The next sections cover behavior that should match Stata and often causes confusion in practice.

1. User-Controlled Bootstrap Seed

Bootstrap inference is reproducible when you pass the same seed value. If you change seed, the resamples change too:

# These produce identical SE/CI because the same bootstrap seed is supplied
fit1 <- fuzzydid(df, y ~ d, group = "g", time = "t", did = TRUE, breps = 50, seed = 1)
fit2 <- fuzzydid(df, y ~ d, group = "g", time = "t", did = TRUE, breps = 50, seed = 1)
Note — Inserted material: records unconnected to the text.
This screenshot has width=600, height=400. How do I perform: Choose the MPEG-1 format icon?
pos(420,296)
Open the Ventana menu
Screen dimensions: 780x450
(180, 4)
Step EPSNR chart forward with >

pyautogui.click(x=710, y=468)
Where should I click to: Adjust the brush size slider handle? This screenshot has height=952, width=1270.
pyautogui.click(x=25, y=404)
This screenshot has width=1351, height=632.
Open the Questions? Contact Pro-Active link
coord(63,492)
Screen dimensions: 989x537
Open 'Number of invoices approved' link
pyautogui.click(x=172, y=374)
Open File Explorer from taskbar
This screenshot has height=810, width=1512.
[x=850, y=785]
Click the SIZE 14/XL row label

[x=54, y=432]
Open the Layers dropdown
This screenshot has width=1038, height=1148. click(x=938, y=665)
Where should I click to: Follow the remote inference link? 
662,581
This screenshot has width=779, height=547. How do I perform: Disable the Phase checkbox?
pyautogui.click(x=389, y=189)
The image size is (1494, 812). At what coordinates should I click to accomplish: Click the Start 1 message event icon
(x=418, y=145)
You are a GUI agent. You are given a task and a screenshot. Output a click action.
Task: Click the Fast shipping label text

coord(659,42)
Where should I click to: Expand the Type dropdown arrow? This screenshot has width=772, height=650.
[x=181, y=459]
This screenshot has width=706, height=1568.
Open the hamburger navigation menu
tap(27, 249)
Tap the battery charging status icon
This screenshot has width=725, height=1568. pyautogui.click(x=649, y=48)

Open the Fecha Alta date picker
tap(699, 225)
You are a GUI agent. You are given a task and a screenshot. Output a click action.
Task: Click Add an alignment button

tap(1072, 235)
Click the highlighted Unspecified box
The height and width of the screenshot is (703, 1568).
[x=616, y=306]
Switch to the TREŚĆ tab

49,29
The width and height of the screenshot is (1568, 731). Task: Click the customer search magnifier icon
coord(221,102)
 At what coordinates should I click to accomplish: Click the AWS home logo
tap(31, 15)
all.equal(fit1$late$std.error, fit2$late$std.error)
#> [1] TRUE

stata_seed_se <- 0.66310988000000
seed_cmp <- data.frame(
  estimator = "W_DID",
  R_seed_1_run_1 = fit1$late$std.error[fit1$late$estimator == "W_DID"],
  R_seed_1_run_2 = fit2$late$std.error[fit2$late$estimator == "W_DID"],
  Stata = stata_seed_se,
  stringsAsFactors = FALSE
)
seed_cmp$abs_diff_run_1_vs_Stata <- abs(seed_cmp$R_seed_1_run_1 - seed_cmp$Stata)
seed_cmp$abs_diff_run_2_vs_Stata <- abs(seed_cmp$R_seed_1_run_2 - seed_cmp$Stata)
knitr::kable(seed_cmp, digits = 8)

estimator	R_seed_1_run_1	R_seed_1_run_2	Stata	abs_diff_run_1_vs_Stata	abs_diff_run_2_vs_Stata
W_DID	0.7859547	0.7859547	0.6631099	0.1228449	0.1228449

Equivalent Stata code:

use "stata-parity-sim-fixture.dta", clear
set seed 1
fuzzydid y g t d, did breps(50)
matrix se1 = e(se_LATE)

set seed 1
fuzzydid y g t d, did breps(50)
matrix se2 = e(se_LATE)

matrix list se1
matrix list se2

2. Design Restrictions

Rfuzzydid enforces the same design restrictions as Stata:

df_restrict <- transform(df, x = rnorm(nrow(df)))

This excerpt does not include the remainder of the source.